In the announcement, Michael Wallace, CEO of Oxford Medical Simulation, said:
This financing allows us to invest confidently in the next phase of OMS. Our partners in US healthcare and academia are focused on outcomes – safer practice, better-prepared staff and more efficient delivery. This growth capital from Salica means we can move faster on exactly those priorities: expanding our breadth and depth of content, deepening our analytics capabilities, and supporting more institutions to transform their training for the new generation of learners.
The deal highlights two intersecting trends in healthtech financing. First, digital clinical training vendors are moving beyond pilot projects toward enterprise deployments with measurable performance metrics. Second, venture debt is becoming a more common tool for companies that need capital to scale infrastructure and customer success functions without diluting equity further.

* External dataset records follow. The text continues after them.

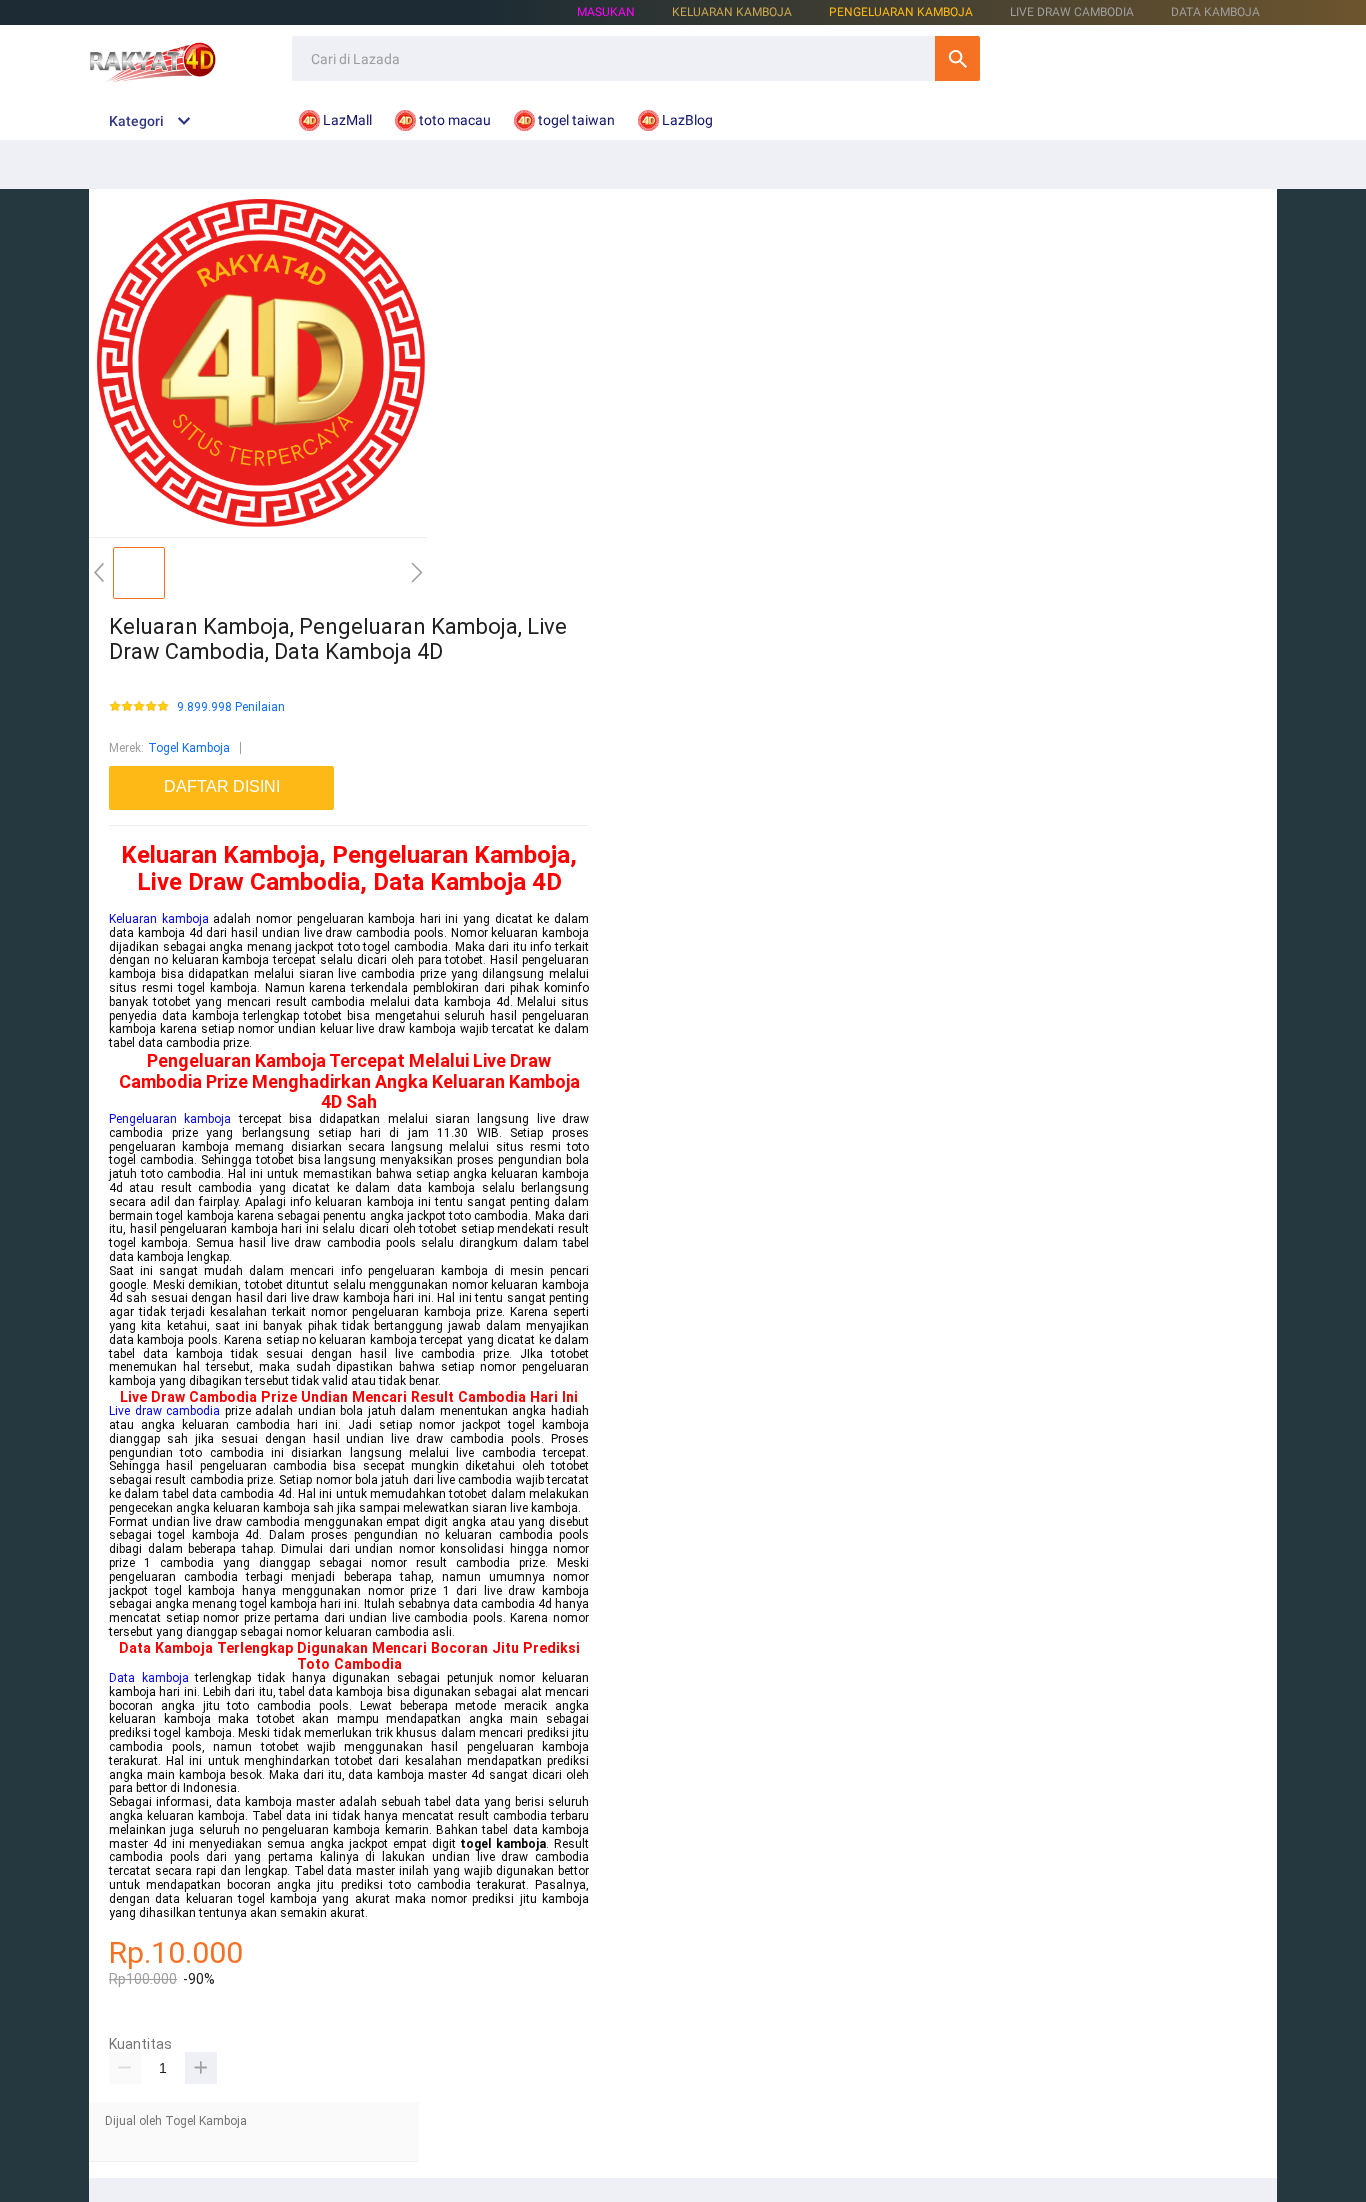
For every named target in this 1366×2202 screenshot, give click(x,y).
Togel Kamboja (189, 748)
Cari (957, 58)
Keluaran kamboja (159, 919)
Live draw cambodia (164, 1411)
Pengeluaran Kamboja (901, 12)
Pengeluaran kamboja (170, 1119)
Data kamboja (149, 1678)
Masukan (606, 12)
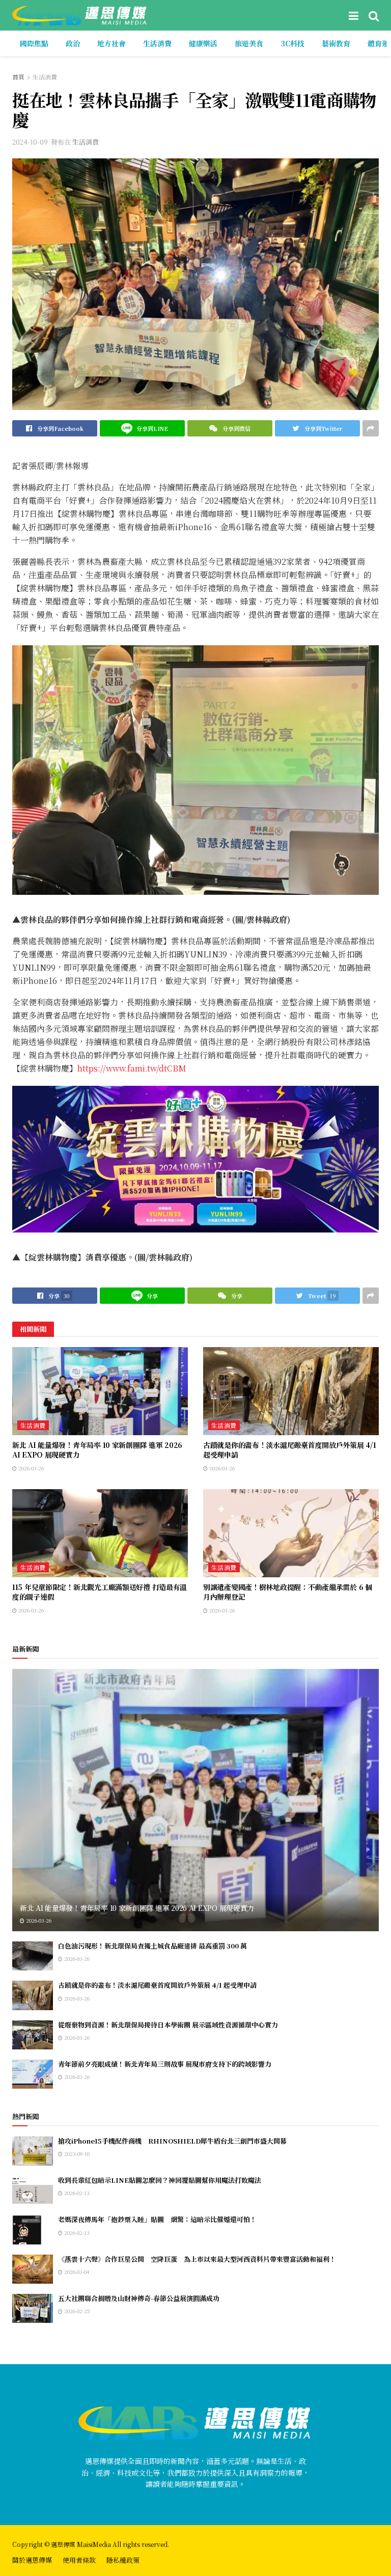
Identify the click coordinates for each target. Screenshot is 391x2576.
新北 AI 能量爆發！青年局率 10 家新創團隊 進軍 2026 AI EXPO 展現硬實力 (97, 1450)
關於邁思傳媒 (32, 2560)
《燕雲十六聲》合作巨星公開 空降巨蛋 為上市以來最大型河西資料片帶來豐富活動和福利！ (197, 2259)
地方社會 (111, 43)
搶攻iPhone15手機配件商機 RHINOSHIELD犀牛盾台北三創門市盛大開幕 (172, 2141)
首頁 (18, 76)
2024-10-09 (30, 142)
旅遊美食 (249, 43)
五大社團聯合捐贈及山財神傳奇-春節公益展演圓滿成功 (138, 2298)
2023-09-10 (76, 2153)
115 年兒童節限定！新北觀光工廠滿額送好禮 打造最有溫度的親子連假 (99, 1592)
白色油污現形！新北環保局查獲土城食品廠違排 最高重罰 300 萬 (152, 1946)
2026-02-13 (76, 2193)
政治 (73, 43)
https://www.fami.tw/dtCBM (131, 1068)
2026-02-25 (76, 2311)
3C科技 (292, 43)
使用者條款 (79, 2560)
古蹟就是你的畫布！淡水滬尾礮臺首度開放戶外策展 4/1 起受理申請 (289, 1450)
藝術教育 (336, 43)
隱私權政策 (122, 2560)
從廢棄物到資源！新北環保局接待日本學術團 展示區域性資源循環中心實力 (168, 2025)
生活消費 (157, 43)
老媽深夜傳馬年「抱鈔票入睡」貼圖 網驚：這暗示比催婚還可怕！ (157, 2219)
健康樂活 (203, 43)
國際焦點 (34, 43)
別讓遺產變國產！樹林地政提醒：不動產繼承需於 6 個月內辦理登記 (287, 1592)
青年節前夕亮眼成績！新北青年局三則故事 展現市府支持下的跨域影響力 (164, 2064)
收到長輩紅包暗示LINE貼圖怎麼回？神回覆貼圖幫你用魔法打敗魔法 (159, 2180)
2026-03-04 (76, 2272)
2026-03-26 (30, 1468)
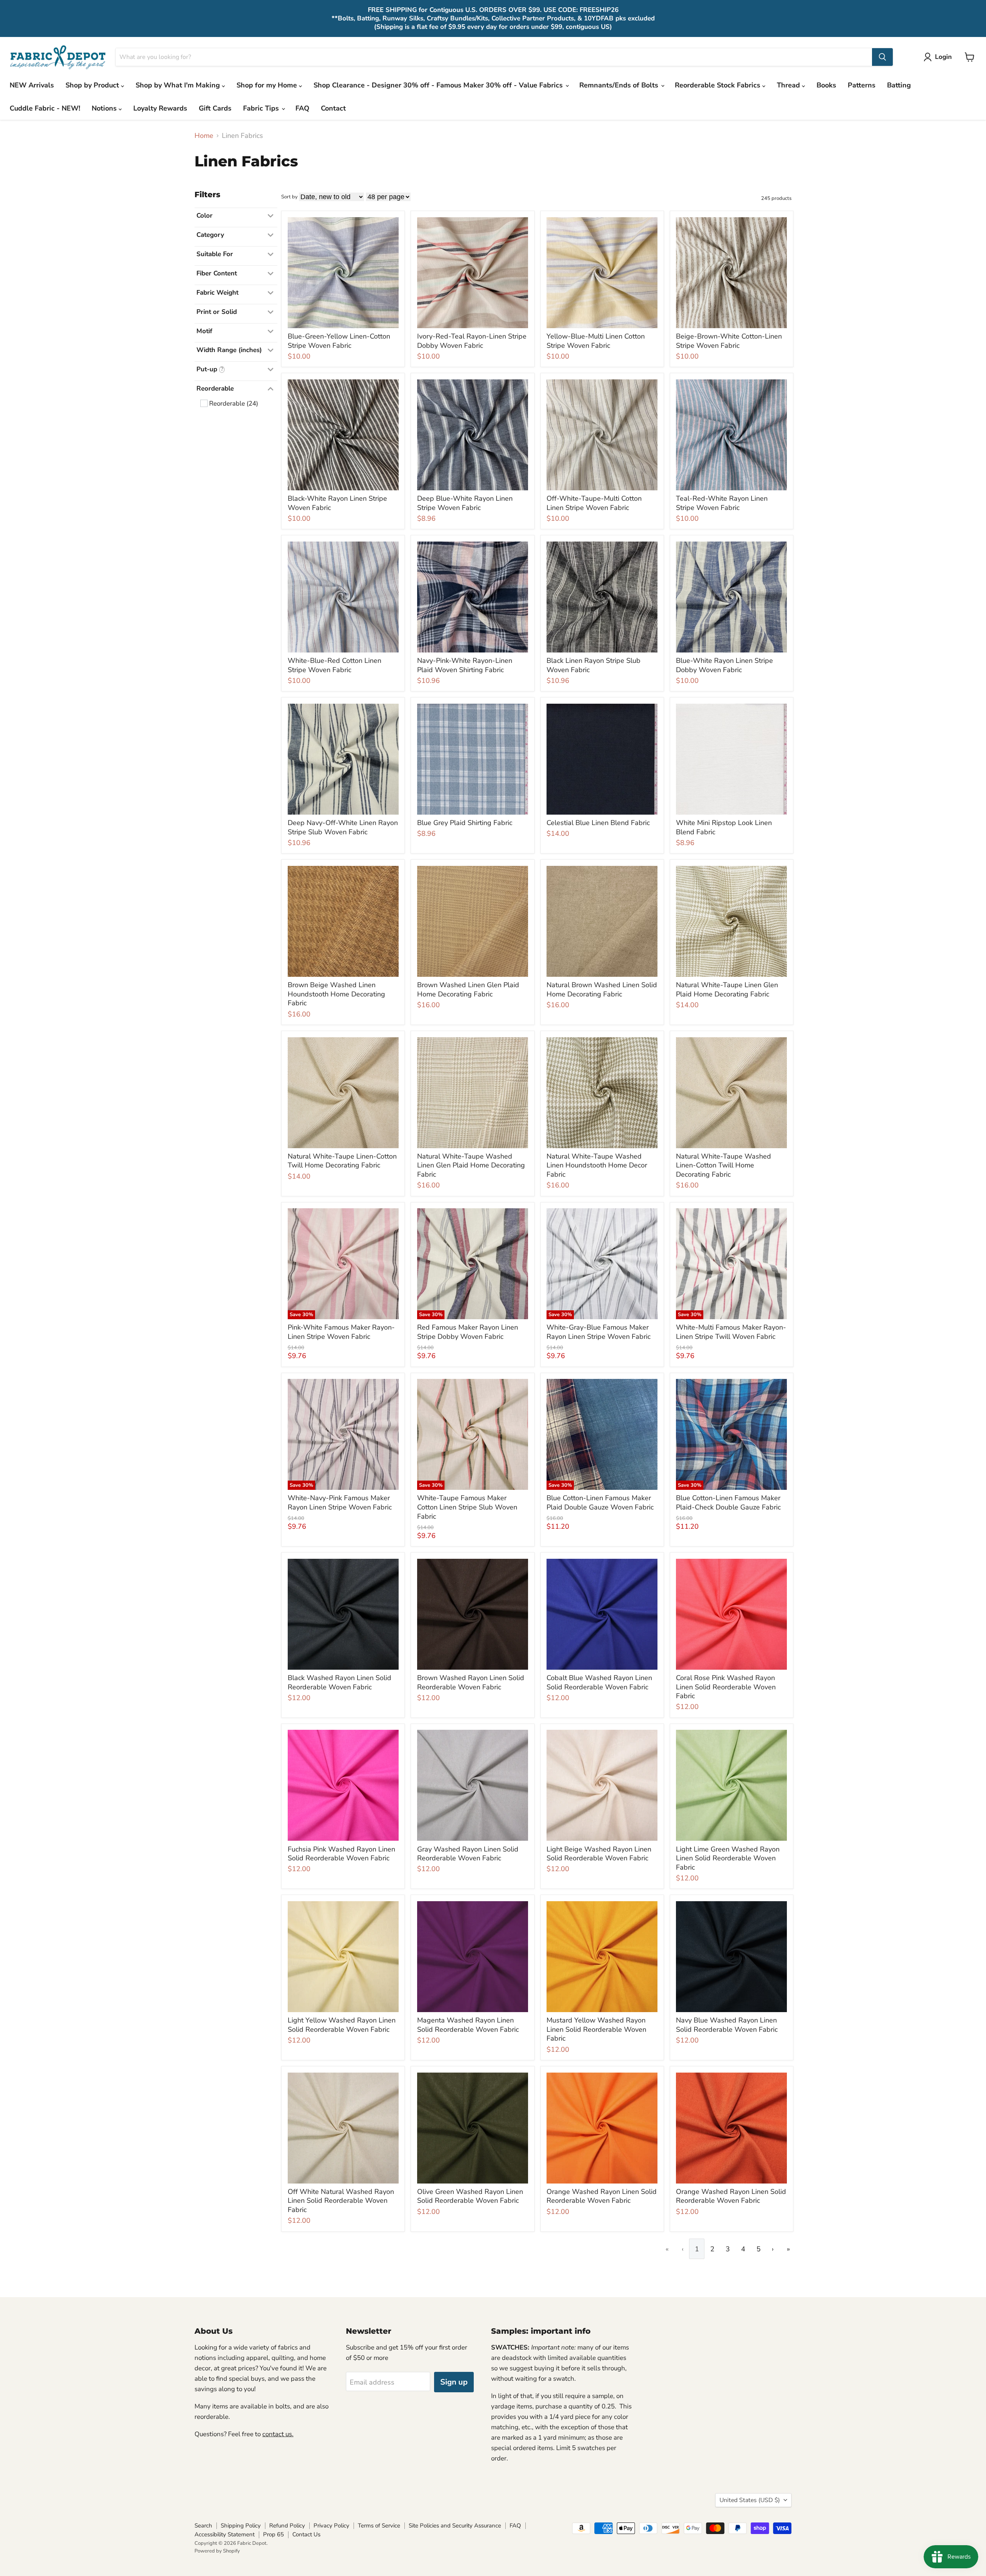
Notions (105, 108)
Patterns (861, 85)
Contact (333, 108)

For healthcare providers, the test will be whether simulation platforms can demonstrate improvements in real-world outcomes, such as reduced error rates or faster time-to-competence for new staff. For investors and procurement teams, measurable analytics and integration into existing workflows will be key criteria.
This transaction also underlines continued interest from healthtech investors in solutions that address workforce and training pressures across the UK, US and Europe. As UK startups seek transatlantic growth, financing structures that support scaling rather than just product development will shape which companies can move from pilots to system-wide adoption.